For Immediate Release: Tuesday, June 12, 2012

Sponsored by: Department of Land Use and Transportation, Operations and Maintenance Division

Washington County's Department of Land Use and Transportation will apply dust control treatment on some rural gravel roads over the next few weeks. The treatment helps to reduce traffic-generated dust and, even more importantly, contributes to traffic safety. Dust control treatment increases surface stability and thus motorist safety on curves and hills where traffic patterns and volumes cause corrugated or otherwise rough road surfaces.

Dust abatement product applicationAlthough dust control treatment has historically been referred to as "dust oil," it is not a petroleum product. It is an environmentally safe by-product from pulp mills. Dust control treatment contributes to environmental quality by reducing air-borne dust which can contaminate air and water.

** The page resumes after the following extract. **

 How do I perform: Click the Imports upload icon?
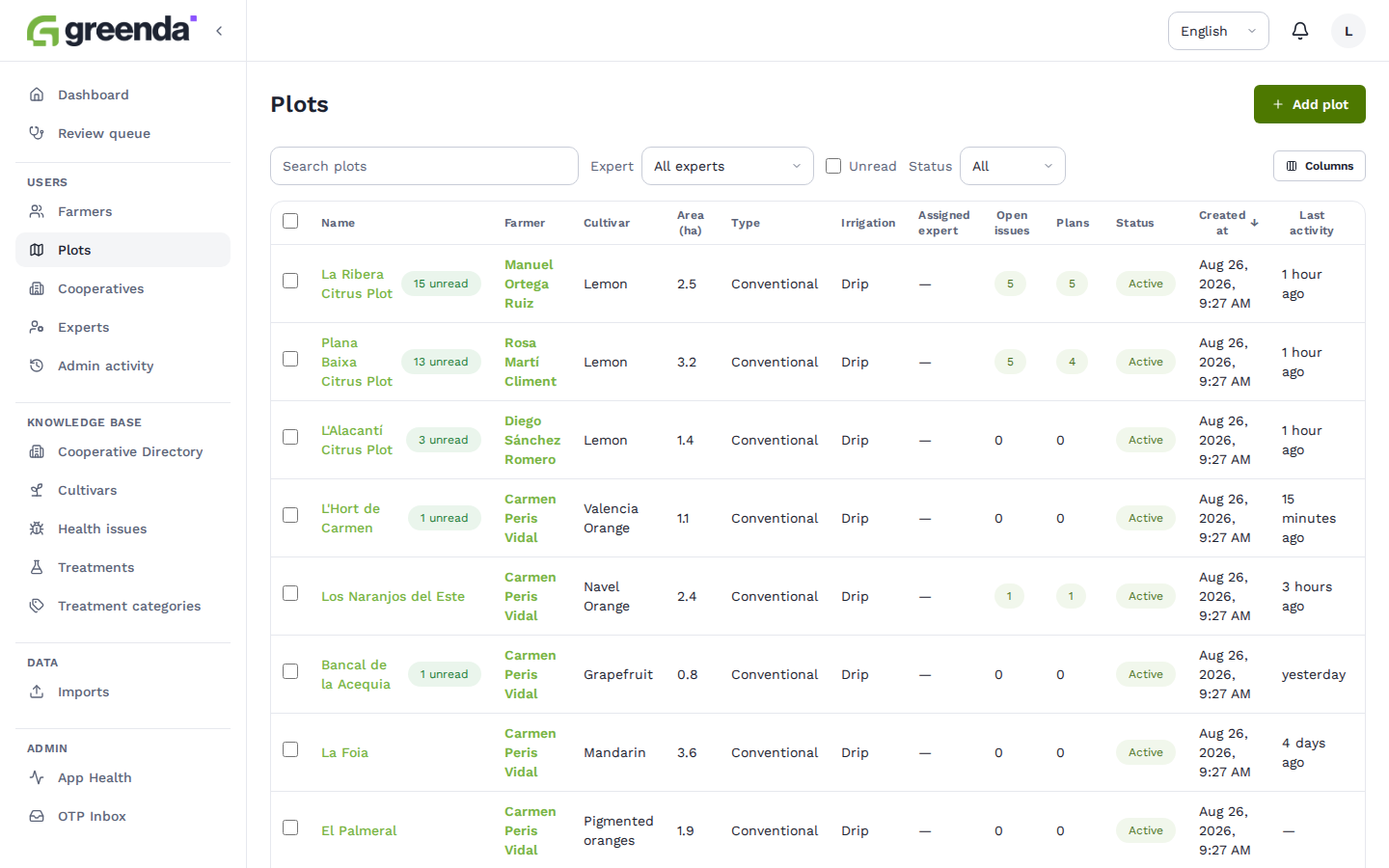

With limited resources, the county treats only the most notorious spots where washboarded surfaces present particular driving issues. However, rural residents themselves can choose to pay for dust control on their county-maintained gravel roads. They must first obtain a no-cost dust control permit from the county. The permit coordinates county road grading with private contractor application of the dust control material. The permit also ensures that only environmentally safe products are used and that they are applied appropriately. The dust control permit is free of charge to the property owner or resident; call 503-846-ROAD (846-7623) or e-mail for a permit.

Motorists can help to reduce traffic-generated dust by driving more slowly on gravel roads. Excessive speed increases dust which can damage nearby crops. Driving too fast on gravel also causes washboarding and damages the road surface, increasing the taxpayers' costs for maintenance.


Washington County is committed to planning, building and maintaining the best transportation system, ensuring the safety of all roadway users, and to operating the county roadway system in a cost-effective and environmentally responsible manner.